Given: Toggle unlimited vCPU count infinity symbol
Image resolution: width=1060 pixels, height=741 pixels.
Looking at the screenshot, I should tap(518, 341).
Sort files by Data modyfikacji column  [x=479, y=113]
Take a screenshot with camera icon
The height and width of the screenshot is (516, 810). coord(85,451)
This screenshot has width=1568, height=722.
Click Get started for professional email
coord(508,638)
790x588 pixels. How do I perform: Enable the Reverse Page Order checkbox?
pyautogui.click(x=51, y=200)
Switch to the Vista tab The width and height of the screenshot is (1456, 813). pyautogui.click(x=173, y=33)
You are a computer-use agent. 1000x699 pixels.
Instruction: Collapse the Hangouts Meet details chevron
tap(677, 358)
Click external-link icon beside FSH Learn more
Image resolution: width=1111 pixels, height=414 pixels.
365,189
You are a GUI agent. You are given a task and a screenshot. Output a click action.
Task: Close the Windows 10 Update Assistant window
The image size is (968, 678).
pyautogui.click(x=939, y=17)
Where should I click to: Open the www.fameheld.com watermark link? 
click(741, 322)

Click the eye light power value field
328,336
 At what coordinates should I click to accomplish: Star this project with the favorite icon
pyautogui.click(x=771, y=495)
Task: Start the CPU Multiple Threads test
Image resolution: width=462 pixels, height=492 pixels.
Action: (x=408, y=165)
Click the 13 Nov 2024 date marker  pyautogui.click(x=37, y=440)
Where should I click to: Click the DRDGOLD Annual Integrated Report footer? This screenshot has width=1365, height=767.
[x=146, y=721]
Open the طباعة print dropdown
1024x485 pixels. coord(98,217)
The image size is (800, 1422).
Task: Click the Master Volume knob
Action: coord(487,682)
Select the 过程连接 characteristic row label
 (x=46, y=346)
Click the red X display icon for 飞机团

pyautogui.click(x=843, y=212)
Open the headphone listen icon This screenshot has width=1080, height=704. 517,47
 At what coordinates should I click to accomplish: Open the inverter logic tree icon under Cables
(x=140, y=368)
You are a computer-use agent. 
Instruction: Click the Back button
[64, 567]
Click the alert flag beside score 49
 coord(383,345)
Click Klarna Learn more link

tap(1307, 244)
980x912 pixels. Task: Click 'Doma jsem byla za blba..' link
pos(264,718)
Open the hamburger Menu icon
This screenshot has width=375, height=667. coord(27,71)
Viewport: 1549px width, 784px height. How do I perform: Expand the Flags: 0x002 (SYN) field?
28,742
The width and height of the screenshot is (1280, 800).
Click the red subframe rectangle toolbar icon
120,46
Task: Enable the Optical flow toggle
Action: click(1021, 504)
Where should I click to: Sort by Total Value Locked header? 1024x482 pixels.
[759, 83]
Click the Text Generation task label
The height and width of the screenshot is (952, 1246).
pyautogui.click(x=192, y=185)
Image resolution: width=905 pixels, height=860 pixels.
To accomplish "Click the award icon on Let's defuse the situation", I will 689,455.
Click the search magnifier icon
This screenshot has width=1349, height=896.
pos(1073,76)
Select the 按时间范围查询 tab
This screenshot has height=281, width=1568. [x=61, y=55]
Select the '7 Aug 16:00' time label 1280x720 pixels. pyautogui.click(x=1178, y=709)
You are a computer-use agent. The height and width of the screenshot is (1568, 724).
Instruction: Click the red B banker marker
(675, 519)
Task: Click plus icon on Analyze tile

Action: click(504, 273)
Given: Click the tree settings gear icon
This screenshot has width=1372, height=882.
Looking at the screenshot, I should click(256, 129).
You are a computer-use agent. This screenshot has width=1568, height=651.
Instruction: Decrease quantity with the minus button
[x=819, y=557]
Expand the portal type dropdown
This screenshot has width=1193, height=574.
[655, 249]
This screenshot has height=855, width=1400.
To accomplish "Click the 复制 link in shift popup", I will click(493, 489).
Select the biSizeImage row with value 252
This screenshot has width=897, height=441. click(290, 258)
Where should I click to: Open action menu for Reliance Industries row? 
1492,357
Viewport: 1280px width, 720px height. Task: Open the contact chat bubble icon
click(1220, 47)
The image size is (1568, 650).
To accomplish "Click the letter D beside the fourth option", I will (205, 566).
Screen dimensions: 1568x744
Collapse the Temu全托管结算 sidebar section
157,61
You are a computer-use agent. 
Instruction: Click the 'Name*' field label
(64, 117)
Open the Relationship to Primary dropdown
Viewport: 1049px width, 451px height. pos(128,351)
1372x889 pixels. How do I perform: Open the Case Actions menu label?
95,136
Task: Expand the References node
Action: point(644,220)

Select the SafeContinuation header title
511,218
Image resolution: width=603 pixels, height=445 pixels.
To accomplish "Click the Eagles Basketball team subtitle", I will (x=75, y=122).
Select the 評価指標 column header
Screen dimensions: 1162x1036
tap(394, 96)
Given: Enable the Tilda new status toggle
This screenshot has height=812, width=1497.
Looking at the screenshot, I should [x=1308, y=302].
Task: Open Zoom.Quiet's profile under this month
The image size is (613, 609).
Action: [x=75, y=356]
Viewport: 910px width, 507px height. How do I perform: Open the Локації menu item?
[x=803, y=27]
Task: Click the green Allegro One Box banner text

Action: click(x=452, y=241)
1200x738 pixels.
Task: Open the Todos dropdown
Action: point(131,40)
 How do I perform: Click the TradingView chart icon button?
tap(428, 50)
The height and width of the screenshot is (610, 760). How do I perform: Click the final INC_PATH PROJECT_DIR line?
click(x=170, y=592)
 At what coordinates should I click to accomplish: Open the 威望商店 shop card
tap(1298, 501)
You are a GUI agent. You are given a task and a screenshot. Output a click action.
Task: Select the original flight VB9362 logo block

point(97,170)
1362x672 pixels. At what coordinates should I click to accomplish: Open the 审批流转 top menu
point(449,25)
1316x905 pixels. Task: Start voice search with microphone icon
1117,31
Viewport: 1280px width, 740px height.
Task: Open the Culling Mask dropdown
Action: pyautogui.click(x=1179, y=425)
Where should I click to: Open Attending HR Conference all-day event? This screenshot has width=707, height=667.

### [What you should do]
Every entry must be retyped in full, exactly as given.

### [Problem solution]
Given: Toggle unlimited vCPU count infinity symbol
Image resolution: width=1060 pixels, height=741 pixels.
Looking at the screenshot, I should tap(518, 341).
Sort files by Data modyfikacji column  [x=479, y=113]
Take a screenshot with camera icon
The height and width of the screenshot is (516, 810). coord(85,451)
This screenshot has width=1568, height=722.
Click Get started for professional email
coord(508,638)
790x588 pixels. How do I perform: Enable the Reverse Page Order checkbox?
pyautogui.click(x=51, y=200)
Switch to the Vista tab The width and height of the screenshot is (1456, 813). pyautogui.click(x=173, y=33)
You are a computer-use agent. 1000x699 pixels.
Instruction: Collapse the Hangouts Meet details chevron
tap(677, 358)
Click external-link icon beside FSH Learn more
Image resolution: width=1111 pixels, height=414 pixels.
365,189
You are a GUI agent. You are given a task and a screenshot. Output a click action.
Task: Close the Windows 10 Update Assistant window
The image size is (968, 678).
pyautogui.click(x=939, y=17)
Where should I click to: Open the www.fameheld.com watermark link? 
click(741, 322)

Click the eye light power value field
328,336
 At what coordinates should I click to accomplish: Star this project with the favorite icon
pyautogui.click(x=771, y=495)
Task: Start the CPU Multiple Threads test
Image resolution: width=462 pixels, height=492 pixels.
Action: (x=408, y=165)
Click the 13 Nov 2024 date marker  pyautogui.click(x=37, y=440)
Where should I click to: Click the DRDGOLD Annual Integrated Report footer? This screenshot has width=1365, height=767.
[x=146, y=721]
Open the طباعة print dropdown
1024x485 pixels. coord(98,217)
The image size is (800, 1422).
Task: Click the Master Volume knob
Action: coord(487,682)
Select the 过程连接 characteristic row label
 (x=46, y=346)
Click the red X display icon for 飞机团

pyautogui.click(x=843, y=212)
Open the headphone listen icon This screenshot has width=1080, height=704. 517,47
 At what coordinates should I click to accomplish: Open the inverter logic tree icon under Cables
(x=140, y=368)
You are a computer-use agent. 
Instruction: Click the Back button
[64, 567]
Click the alert flag beside score 49
 coord(383,345)
Click Klarna Learn more link

tap(1307, 244)
980x912 pixels. Task: Click 'Doma jsem byla za blba..' link
pos(264,718)
Open the hamburger Menu icon
This screenshot has width=375, height=667. coord(27,71)
Viewport: 1549px width, 784px height. How do I perform: Expand the Flags: 0x002 (SYN) field?
28,742
The width and height of the screenshot is (1280, 800).
Click the red subframe rectangle toolbar icon
120,46
Task: Enable the Optical flow toggle
Action: click(1021, 504)
Where should I click to: Sort by Total Value Locked header? 1024x482 pixels.
[759, 83]
Click the Text Generation task label
The height and width of the screenshot is (952, 1246).
pyautogui.click(x=192, y=185)
Image resolution: width=905 pixels, height=860 pixels.
To accomplish "Click the award icon on Let's defuse the situation", I will 689,455.
Click the search magnifier icon
This screenshot has width=1349, height=896.
pos(1073,76)
Select the 按时间范围查询 tab
This screenshot has height=281, width=1568. [x=61, y=55]
Select the '7 Aug 16:00' time label 1280x720 pixels. pyautogui.click(x=1178, y=709)
You are a computer-use agent. The height and width of the screenshot is (1568, 724).
Instruction: Click the red B banker marker
(675, 519)
Task: Click plus icon on Analyze tile

Action: click(504, 273)
Given: Click the tree settings gear icon
This screenshot has width=1372, height=882.
Looking at the screenshot, I should click(256, 129).
You are a computer-use agent. This screenshot has width=1568, height=651.
Instruction: Decrease quantity with the minus button
[x=819, y=557]
Expand the portal type dropdown
This screenshot has width=1193, height=574.
[655, 249]
This screenshot has height=855, width=1400.
To accomplish "Click the 复制 link in shift popup", I will click(493, 489).
Select the biSizeImage row with value 252
This screenshot has width=897, height=441. click(290, 258)
Where should I click to: Open action menu for Reliance Industries row? 
1492,357
Viewport: 1280px width, 720px height. Task: Open the contact chat bubble icon
click(1220, 47)
The image size is (1568, 650).
To accomplish "Click the letter D beside the fourth option", I will (205, 566).
Screen dimensions: 1568x744
Collapse the Temu全托管结算 sidebar section
157,61
You are a computer-use agent. 
Instruction: Click the 'Name*' field label
(64, 117)
Open the Relationship to Primary dropdown
Viewport: 1049px width, 451px height. pos(128,351)
1372x889 pixels. How do I perform: Open the Case Actions menu label?
95,136
Task: Expand the References node
Action: point(644,220)

Select the SafeContinuation header title
511,218
Image resolution: width=603 pixels, height=445 pixels.
To accomplish "Click the Eagles Basketball team subtitle", I will (x=75, y=122).
Select the 評価指標 column header
Screen dimensions: 1162x1036
tap(394, 96)
Given: Enable the Tilda new status toggle
This screenshot has height=812, width=1497.
Looking at the screenshot, I should [x=1308, y=302].
Task: Open Zoom.Quiet's profile under this month
The image size is (613, 609).
Action: [x=75, y=356]
Viewport: 910px width, 507px height. How do I perform: Open the Локації menu item?
[x=803, y=27]
Task: Click the green Allegro One Box banner text

Action: click(x=452, y=241)
1200x738 pixels.
Task: Open the Todos dropdown
Action: point(131,40)
 How do I perform: Click the TradingView chart icon button?
tap(428, 50)
The height and width of the screenshot is (610, 760). How do I perform: Click the final INC_PATH PROJECT_DIR line?
click(x=170, y=592)
 At what coordinates should I click to accomplish: Open the 威望商店 shop card
tap(1298, 501)
You are a GUI agent. You are given a task and a screenshot. Output a click action.
Task: Select the original flight VB9362 logo block

point(97,170)
1362x672 pixels. At what coordinates should I click to accomplish: Open the 审批流转 top menu
point(449,25)
1316x905 pixels. Task: Start voice search with microphone icon
1117,31
Viewport: 1280px width, 740px height.
Task: Open the Culling Mask dropdown
Action: pyautogui.click(x=1179, y=425)
Where should I click to: Open Attending HR Conference all-day event? This screenshot has width=707, height=667.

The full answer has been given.